**Items for locating displayed items:**
* start *
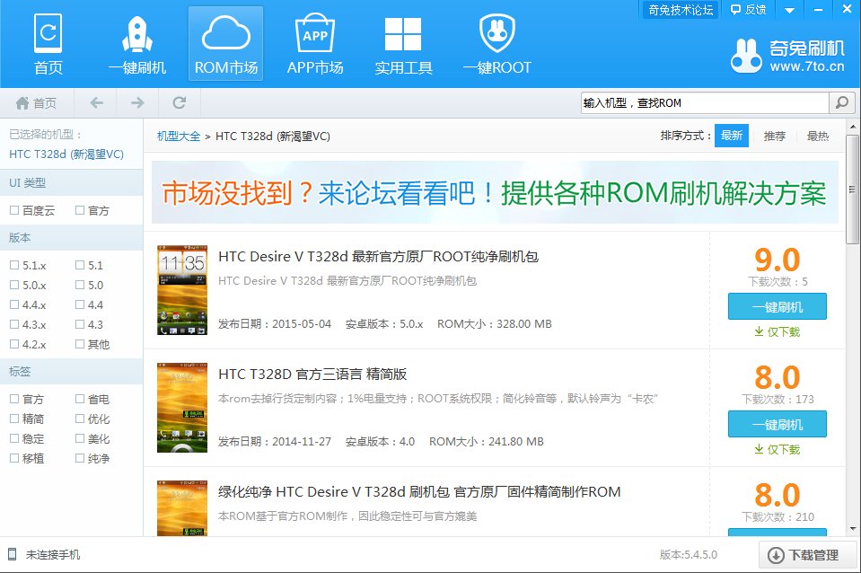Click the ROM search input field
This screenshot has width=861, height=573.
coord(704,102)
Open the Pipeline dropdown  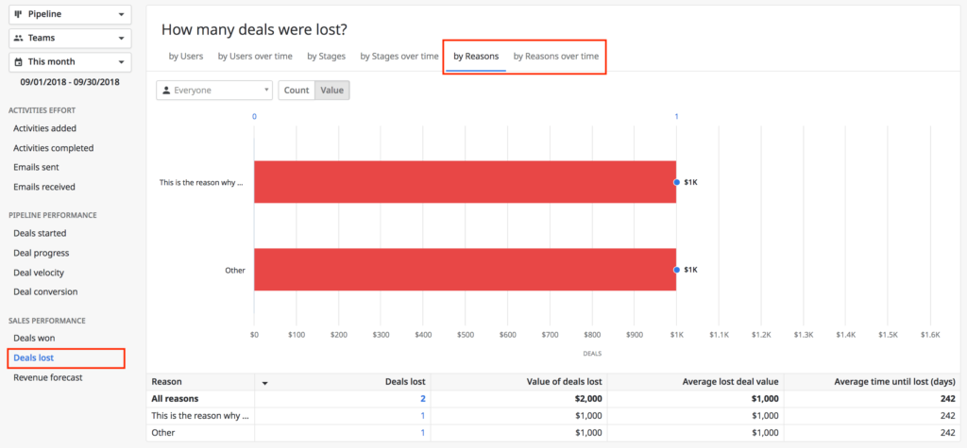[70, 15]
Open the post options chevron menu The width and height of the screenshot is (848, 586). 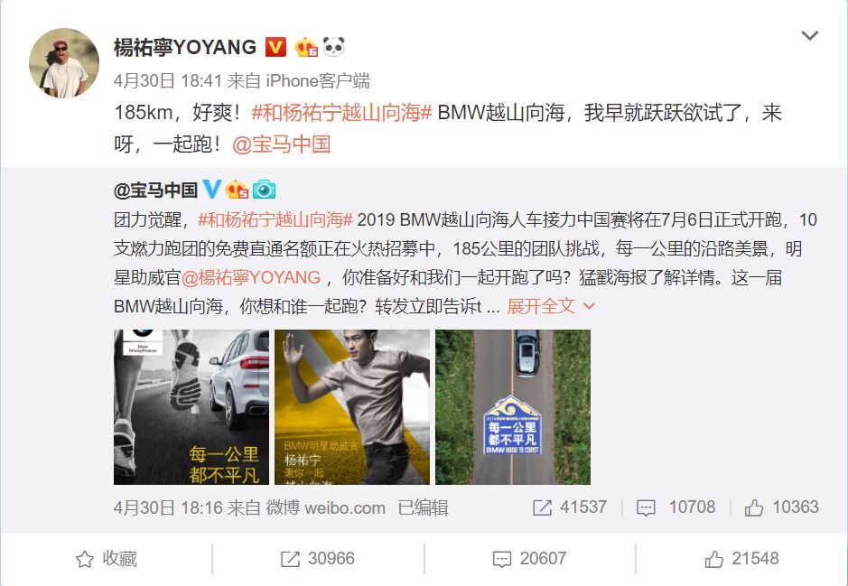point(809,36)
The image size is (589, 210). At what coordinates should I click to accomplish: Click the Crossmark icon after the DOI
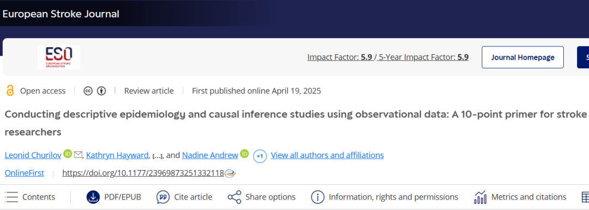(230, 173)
* end *
**Prompt:**
Rewrite the items from the line containing "The image size" through the end, inclusive, replacing "Crossmark" with "Citation" and leaving everything else unchanged. Omit the pictures from your answer.

**Solution for this exercise:**
The image size is (589, 210). At what coordinates should I click to accomplish: Click the Citation icon after the DOI
(230, 173)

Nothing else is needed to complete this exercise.